PROVIDED TEXT.
..............................
Wednesday, December 14th, 2022

Dear Math
Dear Math: Why Kids Hate Math and What Teachers Can Do About It by Sarah Strong & Gigi Butterfield shows how teachers can use students’ “Dear Math” letters to get to know their students better and draw them into learning. There is an emphasis on creating a community of mathematicians in a project-based environment. Be sure to get a copy for any math teacher you know. Thanks, Sarah and Gigi.

1. Dear Math, You Are Dreadful

  • Start by telling students that you need to get to know them as mathematicians so you can design and facilitate their math lessons. They will all write “Dear Math Letters” for you to read. To help them get started, give them one of the ten prompts listed on pages 25 and 26. For example, what is one way that math has helped you grow? As you read the letters, be prepared for a large dose of negativity, as math is not the favorite subject of most students.
  • As you read the letters, give feedback and look for connections and commonalities. As you teach, mention things from letters anonymously. Consider having students read each other’s letters. This will help develop empathy between students. Weekly letters should help you determine what was valuable and what wasn’t.

2. Dear Math, You Are Hierarchical

  • The hierarchy here comes from the natural sorting of ability from high to low that happens in classes generally and perhaps more often in math classes. The goal, then, is to disrupt any existing hierarchy or prevent it from happening. Disruption of this metaphor begins with forming close relationships with others. People with close relationships are not likely to compare themselves to each other. Being better connected also improves the quality of group work.
..............................
PROVIDED MATERIAL.

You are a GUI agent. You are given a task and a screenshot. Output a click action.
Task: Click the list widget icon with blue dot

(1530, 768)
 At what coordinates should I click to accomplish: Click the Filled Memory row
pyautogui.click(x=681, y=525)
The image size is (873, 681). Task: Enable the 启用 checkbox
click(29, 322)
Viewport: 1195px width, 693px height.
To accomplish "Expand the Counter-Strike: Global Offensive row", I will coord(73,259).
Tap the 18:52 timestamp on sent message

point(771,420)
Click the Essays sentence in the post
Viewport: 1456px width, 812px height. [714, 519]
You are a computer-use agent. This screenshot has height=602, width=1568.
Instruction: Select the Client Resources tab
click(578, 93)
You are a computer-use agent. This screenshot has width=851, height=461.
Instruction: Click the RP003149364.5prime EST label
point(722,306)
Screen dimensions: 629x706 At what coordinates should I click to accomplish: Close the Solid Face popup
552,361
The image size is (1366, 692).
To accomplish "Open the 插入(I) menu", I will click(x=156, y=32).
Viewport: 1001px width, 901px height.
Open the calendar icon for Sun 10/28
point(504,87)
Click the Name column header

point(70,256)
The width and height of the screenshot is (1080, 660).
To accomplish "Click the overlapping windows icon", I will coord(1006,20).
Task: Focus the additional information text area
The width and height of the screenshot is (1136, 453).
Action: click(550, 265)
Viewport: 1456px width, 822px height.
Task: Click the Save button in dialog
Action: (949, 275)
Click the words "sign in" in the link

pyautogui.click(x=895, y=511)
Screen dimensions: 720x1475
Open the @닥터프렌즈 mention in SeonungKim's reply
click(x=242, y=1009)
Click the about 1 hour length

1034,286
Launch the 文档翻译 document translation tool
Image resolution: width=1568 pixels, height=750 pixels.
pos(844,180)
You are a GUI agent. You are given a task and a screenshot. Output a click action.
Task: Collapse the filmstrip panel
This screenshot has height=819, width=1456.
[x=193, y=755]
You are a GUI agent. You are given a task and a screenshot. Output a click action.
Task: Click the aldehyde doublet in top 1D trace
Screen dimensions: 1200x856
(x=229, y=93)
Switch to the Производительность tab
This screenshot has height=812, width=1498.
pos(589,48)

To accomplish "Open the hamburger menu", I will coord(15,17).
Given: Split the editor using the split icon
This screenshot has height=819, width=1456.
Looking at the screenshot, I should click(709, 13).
..............................
YOUR OBJECTIVE. Pick up the summary of the book Dear Math from its last sentence and keep writing it. The entries have no role here.

FINAL RESULT.
  • Sara’s main tool is what she calls “Belongigness Buddies,” although you can call it something else. Buddies check in on each other daily in person and using social media tools. While the check-ins largely involve content, students are encouraged to include feelings. The teacher also buddies with students who have attendance issues. Absent students can use FaceTime or Zoom to attend class virtually.

3. Dear Math, You Are Unnecessary

  • Teachers, in general, need to be prepared for the “why do we have to know this?” question. Use Internet search if you need to, and it’s ok to say, “I don’t know, but think of this concept as a puzzle that will be good for your ability to solve real problems.” Knowing why they need to learn something adds to a greater sense of agency, the ability to construct new knowledge, and the ability to look critically at new information.
  • Math isn’t pointless and shouldn’t feel that way. Sarah likes to start classes with an image of some sort. She also makes use of story problems, also known as word problems but with more captivating stories. After they read the story, she asks, what is this story about? What are we trying to solve for? What might a potential answer look like? (estimation)

4. Dear Math, You Are Intimidating

  • The three sources of intimidation or anxiety are home, society, and classrooms. Often times a parent’s doubt about their own math skills can contribute to a student’s feelings. Similar messages are also found in our media. Teachers and faster learners are also a source and these are feelings that lead to lower performance.
  • The goal is to design class activities to disrupt intimidation. Sarah describes a “Daily Discourse” activity designed to do this. It’s a ten to fifteen-minute activity led by students, with all students taking turns leading the discourse and taking notes. Gigi reminds us that the opposite of intimidation is encouragement.